The integration of transferable skills was another common theme. David McGarvey (Keele) described an information retrieval exercise using the Sigma-Aldrich catalogue. Dylan Williams (Leicester) described his new science communication module, which involves activities such as students acting as peer-reviewers and writing articles suitable for Chemistry World. The Chemistry: make a difference project was described by Chris Pask (Leeds). This module introduces students to the societal and environmental benefits of chemistry, along with commercial skills for activating these ideas. The module is due to be launched in October by the Higher Education Academy.

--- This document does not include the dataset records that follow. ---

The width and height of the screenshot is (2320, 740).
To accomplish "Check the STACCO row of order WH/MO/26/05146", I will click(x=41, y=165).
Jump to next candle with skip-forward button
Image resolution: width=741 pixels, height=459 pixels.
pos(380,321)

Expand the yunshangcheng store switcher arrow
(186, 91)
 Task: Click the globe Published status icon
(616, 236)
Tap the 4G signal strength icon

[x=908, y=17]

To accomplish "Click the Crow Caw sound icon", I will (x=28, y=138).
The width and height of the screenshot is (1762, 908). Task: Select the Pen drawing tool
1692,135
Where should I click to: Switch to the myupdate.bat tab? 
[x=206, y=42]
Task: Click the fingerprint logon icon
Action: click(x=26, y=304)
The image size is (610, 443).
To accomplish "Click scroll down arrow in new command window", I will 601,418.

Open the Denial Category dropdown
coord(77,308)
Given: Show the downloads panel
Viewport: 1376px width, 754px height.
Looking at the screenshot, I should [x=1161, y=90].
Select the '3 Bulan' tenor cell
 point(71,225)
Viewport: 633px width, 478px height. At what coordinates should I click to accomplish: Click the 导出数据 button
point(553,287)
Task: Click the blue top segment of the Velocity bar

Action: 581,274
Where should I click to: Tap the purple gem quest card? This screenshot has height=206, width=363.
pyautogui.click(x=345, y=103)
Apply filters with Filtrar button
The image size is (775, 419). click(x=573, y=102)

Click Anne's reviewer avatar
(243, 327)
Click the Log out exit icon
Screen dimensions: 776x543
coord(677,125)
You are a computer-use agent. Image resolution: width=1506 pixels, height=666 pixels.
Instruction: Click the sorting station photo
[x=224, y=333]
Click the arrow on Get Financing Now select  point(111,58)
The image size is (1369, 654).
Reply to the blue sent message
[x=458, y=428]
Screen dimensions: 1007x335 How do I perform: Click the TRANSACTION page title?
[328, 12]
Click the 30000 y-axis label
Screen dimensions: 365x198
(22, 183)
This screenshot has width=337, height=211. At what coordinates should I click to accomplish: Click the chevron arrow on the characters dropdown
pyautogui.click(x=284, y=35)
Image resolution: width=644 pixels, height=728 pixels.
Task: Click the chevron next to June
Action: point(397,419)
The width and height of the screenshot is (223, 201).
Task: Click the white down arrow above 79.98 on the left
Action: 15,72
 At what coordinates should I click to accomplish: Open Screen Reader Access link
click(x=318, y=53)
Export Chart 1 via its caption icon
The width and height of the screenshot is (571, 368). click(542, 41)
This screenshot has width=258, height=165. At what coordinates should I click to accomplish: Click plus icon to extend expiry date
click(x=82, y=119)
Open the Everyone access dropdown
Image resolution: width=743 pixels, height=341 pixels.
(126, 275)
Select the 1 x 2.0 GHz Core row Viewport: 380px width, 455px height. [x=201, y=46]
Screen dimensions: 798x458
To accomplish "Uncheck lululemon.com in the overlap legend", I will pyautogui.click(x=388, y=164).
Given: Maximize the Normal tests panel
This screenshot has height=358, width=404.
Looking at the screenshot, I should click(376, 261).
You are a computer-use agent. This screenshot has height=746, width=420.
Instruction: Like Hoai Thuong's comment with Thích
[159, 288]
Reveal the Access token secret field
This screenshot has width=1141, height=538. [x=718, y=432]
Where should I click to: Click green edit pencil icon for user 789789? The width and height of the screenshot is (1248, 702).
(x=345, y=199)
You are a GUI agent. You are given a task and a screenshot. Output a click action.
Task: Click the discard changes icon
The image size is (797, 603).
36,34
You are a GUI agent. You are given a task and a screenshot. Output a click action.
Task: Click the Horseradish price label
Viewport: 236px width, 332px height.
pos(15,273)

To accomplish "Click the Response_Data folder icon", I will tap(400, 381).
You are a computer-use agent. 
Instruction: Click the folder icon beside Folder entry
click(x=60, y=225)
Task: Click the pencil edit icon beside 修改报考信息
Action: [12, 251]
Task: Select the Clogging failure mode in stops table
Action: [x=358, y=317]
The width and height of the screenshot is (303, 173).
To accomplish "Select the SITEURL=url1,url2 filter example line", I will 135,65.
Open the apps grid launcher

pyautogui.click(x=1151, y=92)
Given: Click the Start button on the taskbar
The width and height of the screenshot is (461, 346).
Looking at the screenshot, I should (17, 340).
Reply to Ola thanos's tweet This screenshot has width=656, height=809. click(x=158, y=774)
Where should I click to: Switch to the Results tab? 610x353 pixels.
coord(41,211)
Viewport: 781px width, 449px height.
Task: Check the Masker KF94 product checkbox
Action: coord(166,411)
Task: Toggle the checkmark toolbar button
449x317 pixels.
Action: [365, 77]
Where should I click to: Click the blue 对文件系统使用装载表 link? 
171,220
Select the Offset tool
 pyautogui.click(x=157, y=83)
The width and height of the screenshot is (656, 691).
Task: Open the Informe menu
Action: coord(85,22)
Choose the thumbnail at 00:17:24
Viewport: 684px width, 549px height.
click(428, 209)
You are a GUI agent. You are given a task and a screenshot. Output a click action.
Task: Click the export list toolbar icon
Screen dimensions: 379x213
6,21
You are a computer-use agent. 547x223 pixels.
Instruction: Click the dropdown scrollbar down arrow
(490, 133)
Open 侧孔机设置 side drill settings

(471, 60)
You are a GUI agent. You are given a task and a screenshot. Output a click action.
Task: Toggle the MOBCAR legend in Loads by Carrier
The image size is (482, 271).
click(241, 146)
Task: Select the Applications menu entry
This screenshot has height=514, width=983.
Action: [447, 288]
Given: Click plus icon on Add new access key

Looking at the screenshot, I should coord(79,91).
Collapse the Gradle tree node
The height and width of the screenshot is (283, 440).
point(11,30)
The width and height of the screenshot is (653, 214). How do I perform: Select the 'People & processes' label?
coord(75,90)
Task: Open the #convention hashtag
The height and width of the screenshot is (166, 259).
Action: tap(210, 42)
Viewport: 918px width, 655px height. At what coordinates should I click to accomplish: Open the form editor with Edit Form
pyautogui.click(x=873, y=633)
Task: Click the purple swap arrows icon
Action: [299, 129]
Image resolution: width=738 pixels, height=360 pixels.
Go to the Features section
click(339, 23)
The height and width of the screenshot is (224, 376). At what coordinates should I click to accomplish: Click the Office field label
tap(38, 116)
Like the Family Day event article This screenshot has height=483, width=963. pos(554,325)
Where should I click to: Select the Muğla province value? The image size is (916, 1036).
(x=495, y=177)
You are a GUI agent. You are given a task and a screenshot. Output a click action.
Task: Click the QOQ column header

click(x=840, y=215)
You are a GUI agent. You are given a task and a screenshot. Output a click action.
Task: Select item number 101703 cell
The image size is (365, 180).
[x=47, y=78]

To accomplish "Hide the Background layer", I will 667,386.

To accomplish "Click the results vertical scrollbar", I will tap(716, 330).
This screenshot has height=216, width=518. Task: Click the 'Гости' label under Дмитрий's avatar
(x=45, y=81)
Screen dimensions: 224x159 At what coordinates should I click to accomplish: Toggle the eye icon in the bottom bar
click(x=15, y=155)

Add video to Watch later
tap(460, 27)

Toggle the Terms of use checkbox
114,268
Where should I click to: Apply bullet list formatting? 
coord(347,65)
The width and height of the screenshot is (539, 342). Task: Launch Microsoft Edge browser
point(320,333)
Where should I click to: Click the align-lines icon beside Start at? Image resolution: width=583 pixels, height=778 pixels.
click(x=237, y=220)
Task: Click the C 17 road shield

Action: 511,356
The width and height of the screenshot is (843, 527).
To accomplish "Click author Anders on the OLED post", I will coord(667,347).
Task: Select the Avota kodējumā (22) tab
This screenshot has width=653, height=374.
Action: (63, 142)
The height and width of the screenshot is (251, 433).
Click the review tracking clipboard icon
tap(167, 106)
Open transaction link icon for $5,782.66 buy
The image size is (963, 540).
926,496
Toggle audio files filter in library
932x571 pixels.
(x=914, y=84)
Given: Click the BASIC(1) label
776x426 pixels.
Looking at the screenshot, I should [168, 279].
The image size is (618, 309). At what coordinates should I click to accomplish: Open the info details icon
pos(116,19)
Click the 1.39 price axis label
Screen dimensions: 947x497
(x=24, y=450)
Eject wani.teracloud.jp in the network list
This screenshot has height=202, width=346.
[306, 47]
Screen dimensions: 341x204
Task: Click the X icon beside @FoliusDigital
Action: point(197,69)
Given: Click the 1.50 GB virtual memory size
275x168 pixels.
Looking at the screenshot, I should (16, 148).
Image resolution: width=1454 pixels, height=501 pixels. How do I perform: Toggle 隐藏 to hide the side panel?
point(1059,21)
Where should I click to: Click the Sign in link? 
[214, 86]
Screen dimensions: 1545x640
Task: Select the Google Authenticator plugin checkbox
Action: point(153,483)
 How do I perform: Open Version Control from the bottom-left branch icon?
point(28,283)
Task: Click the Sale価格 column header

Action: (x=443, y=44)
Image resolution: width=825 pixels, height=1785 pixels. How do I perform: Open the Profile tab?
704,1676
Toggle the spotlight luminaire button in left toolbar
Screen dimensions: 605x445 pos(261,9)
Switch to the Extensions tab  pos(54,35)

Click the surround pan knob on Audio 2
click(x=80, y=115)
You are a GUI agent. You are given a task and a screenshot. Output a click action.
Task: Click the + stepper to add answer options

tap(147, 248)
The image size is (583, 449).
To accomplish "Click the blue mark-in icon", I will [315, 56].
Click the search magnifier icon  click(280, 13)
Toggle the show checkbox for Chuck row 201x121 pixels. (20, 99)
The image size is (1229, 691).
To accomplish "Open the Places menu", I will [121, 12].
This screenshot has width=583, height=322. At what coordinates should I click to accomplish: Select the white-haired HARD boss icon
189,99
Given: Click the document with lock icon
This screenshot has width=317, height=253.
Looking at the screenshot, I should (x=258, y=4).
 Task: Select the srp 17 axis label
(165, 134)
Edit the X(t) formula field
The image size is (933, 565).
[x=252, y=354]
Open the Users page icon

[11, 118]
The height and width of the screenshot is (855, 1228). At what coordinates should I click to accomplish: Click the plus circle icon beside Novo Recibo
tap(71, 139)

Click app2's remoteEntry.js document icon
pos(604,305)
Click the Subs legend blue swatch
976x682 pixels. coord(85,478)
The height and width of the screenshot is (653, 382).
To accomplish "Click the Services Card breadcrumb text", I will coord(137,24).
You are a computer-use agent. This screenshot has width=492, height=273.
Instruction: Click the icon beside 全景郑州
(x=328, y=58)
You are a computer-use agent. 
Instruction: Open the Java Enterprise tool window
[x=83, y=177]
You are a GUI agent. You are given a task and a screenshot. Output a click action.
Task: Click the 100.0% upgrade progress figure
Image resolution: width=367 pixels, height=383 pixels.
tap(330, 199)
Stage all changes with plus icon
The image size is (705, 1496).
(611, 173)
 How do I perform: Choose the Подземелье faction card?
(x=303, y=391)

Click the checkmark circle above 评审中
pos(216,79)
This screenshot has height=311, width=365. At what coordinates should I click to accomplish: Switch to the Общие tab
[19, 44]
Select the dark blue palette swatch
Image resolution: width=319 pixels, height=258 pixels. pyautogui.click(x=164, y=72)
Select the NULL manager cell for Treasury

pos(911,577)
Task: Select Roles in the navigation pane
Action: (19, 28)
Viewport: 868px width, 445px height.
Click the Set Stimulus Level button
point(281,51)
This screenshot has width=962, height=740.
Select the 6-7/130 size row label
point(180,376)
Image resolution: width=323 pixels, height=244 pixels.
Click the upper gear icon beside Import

Some innovative outreach activities were highlighted. Paul Duckmanton (Southampton) involved undergraduate students in the design of an outreach video on the theme of catalysis, showcasing the university's research. The project measured the impact of the outreach initiative, which was useful for research assessment purposes. Kristy Turner (Manchester) described a pilot project where professors from the university taught a class to A-level students, with guidance from an experienced teacher. The process helped to demystify university for students and academics gained insight into the A-level curriculum.
Several presentations were laboratory focused. Laura Hancock (Keele) described her assessment of practical skills with Year 1 students and found that student confidence increased with these activities. Jane Essex and Katherine Haxton (Keele) ran a hands-on workshop on the Victorian Pharmacy, based on Jane's recent Education in Chemistry article. Suzanne Fergus (Hertfordshire) described her work on a framework for assessing competency in the laboratory. James Gaynor included 'Questions to Consider' in his laboratory manual, which prompted students to reflect on the rationale for certain procedural steps.
Many more talks and workshops made for an interesting two days, and participants continued the discussion on Twitter, archived by Simon Lancaster.
There is no shortage of things to try in the new academic year!